蛋白质样品溶液在100℃水浴中加热5分钟，在4×native-page或4×sds-page上样缓冲液（solarbiop1015，带dtt）中加热。并在浓缩胶中以80v电泳40min，分离胶中以100v进行电泳70min，然后取出凝胶用考马斯亮蓝g-250染色4h，随后在含10%乙酸溶液和甲醇的洗脱液中进行脱色直到蛋白区带清晰，最后用直尺分别量取各条带与凝胶顶端的距离，进而计算出蛋白的分子量。已知mark分子量为10kda、17kda、26kda、34kda、43kda、55kda、72kda、95kda、130kda和180kda的蛋白质。

山药不同提取阶段的非变性凝胶电泳和纯化多酚氧化酶酶的变性凝胶电泳图谱如图3所示，样品来源于6个分离纯化步骤：提取液提取的上清液、30-80%硫酸铵盐析后的样品、磷酸盐透析样品、10kda超滤膜超滤后样品、deae离子交换柱洗脱收集的酶液、superdexg-75柱洗脱下来的酶液。其中从deae柱洗脱下来的液体因具有较高的盐浓度，需要经过透析后再进行蛋白电泳分析。从superdexg-75柱洗脱下来的收集液中，蛋白含量低，需要冷冻干燥后，再使用缓冲液溶解，经过前处理进行sds-page分析。本实验在未纯化前，样品进行了native-page分析。经离子交换柱分离纯化后，样品进行sds-page分析。根据每一步电泳图谱的变化，可以很好地了解分离纯化过程蛋白数量的变化。

透析处理对硫酸铵盐析后粗酶液进行了除盐处理，只是浓度变小了，因此泳道3和4的图谱相似，超滤浓缩后，蛋白浓度变大了，因此泳道3、4、5的图谱都相似。第一步泳道2和后面的3、4、5比也是三个条带，与标准分子量蛋白比，计算各蛋白的迁移率，3个条带分子量大约为32kda、13kda和11.5kda。泳道6只剩2个条带，说明deae离子交换柱除去了11.5kda的杂蛋白，泳道7出现的单一条带说明，整个实验最后得到了纯度很高的酶，已经达到电泳纯。由变性电泳sds-page可知，多酚氧化酶酶蛋白的分子量约为32kda。

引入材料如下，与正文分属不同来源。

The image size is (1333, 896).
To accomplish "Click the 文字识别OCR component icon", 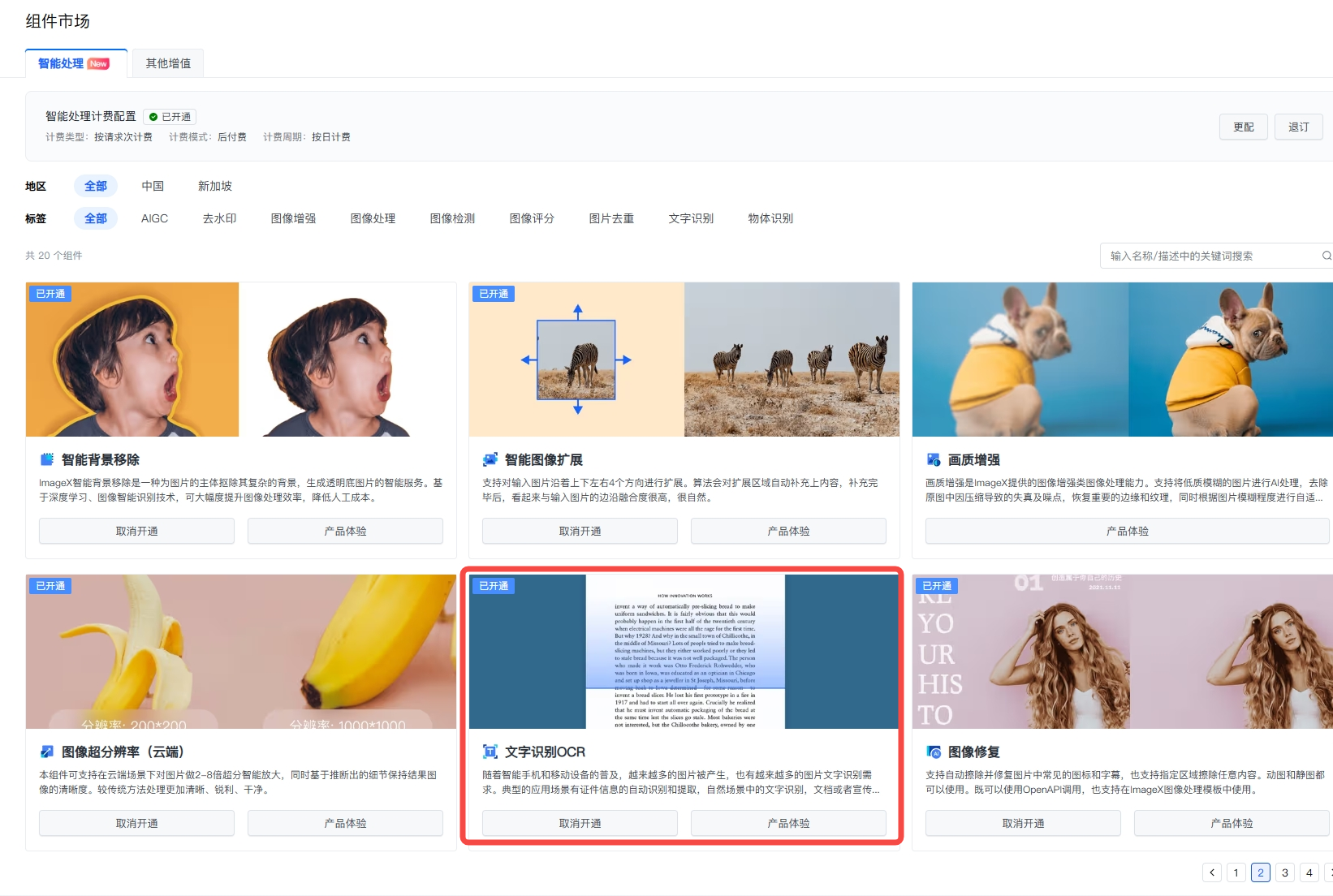I will click(x=490, y=752).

本发明可用其他的不违背本发明的精神或主要特征的具体形式来概述。因此，无论从哪一点来看，本发明的上述实施方案都只能认为是对本发明的说明而不能限制本发明，权利要求书指出了本发明的范围，而上述的说明并未指出本发明的范围，因此，在与本发明的权利要求书相当的含义和范围内的任何改变，都应认为是包括在本发明的权利要求书的范围内。